さてさて、どうしてトークは滑ってしまうのでしょうか。もちろん「単純に筆者が面白くないのだ」と言ってしまえばそれまでの話になるのですが、それだけで片付くならこんなコラムは書かないわけで。
6年間色々な人と話をしてみて感じたことなのですが、東京と関西のお笑の大きな違いはやはり「突っ込み」にあると思います。

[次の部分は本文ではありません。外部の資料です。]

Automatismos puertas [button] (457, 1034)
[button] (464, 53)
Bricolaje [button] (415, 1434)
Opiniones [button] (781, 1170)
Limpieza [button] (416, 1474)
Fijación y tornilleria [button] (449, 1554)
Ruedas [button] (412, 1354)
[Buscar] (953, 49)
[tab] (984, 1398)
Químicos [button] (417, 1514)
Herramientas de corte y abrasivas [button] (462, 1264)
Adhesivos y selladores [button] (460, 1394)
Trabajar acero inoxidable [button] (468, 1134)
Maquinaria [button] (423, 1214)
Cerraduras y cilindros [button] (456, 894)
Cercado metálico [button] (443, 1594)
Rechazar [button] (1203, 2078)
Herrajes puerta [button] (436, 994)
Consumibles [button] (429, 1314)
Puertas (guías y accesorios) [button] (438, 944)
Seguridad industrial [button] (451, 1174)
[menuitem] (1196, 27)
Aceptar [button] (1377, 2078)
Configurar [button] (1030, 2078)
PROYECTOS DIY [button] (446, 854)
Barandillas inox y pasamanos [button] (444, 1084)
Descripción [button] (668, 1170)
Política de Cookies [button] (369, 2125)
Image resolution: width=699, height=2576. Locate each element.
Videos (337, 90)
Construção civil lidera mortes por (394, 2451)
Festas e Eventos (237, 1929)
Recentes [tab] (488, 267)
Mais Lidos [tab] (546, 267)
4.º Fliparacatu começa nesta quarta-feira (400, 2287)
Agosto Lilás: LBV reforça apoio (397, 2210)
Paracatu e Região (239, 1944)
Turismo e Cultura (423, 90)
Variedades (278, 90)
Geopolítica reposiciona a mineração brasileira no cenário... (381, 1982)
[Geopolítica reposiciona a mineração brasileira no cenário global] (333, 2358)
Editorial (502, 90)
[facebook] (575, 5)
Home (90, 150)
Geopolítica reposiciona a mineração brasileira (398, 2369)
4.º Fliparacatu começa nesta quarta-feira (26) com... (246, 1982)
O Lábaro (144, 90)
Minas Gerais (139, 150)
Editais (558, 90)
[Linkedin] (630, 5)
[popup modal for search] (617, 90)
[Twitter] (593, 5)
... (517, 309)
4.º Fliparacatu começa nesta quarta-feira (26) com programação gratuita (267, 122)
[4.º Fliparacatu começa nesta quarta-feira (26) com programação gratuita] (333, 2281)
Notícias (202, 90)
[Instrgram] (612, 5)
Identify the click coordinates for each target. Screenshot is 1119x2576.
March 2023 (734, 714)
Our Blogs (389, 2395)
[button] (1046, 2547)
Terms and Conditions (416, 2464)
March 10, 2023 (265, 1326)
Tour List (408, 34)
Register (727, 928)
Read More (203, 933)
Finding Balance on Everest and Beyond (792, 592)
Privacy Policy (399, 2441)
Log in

実はコントにおいても漫才においても、重要なのはボケよりもツッコミ。ボケだけでは一瞬で燃え尽きるところをツッコミで一気にボワっと笑を引き起こす。いわば、ツッコミには関西の人間に「今、この人は面白いことを言いましたよ、面白かったのはこの部分ですよ」と示す役割を果たしています。そして、観客は、ツッコミのいうことが極めてまっとうであると感じたときに初めて、自分の中の常識的感覚とボケとの違いに気付き、なおかつツッコミによる心理的な安堵を得たうえで笑ってしまうのです。
この仕組みは実はさまざまなバラエティでも使われています。有名な司会者やコメディアンというのは総じてボケ上手というよりはツッコミ上手。その場にいる人間の何気ない発言をうまくとらえ、そして、瞬時に柔軟にツッコミを入れることで、見ている人の笑いを引き出します。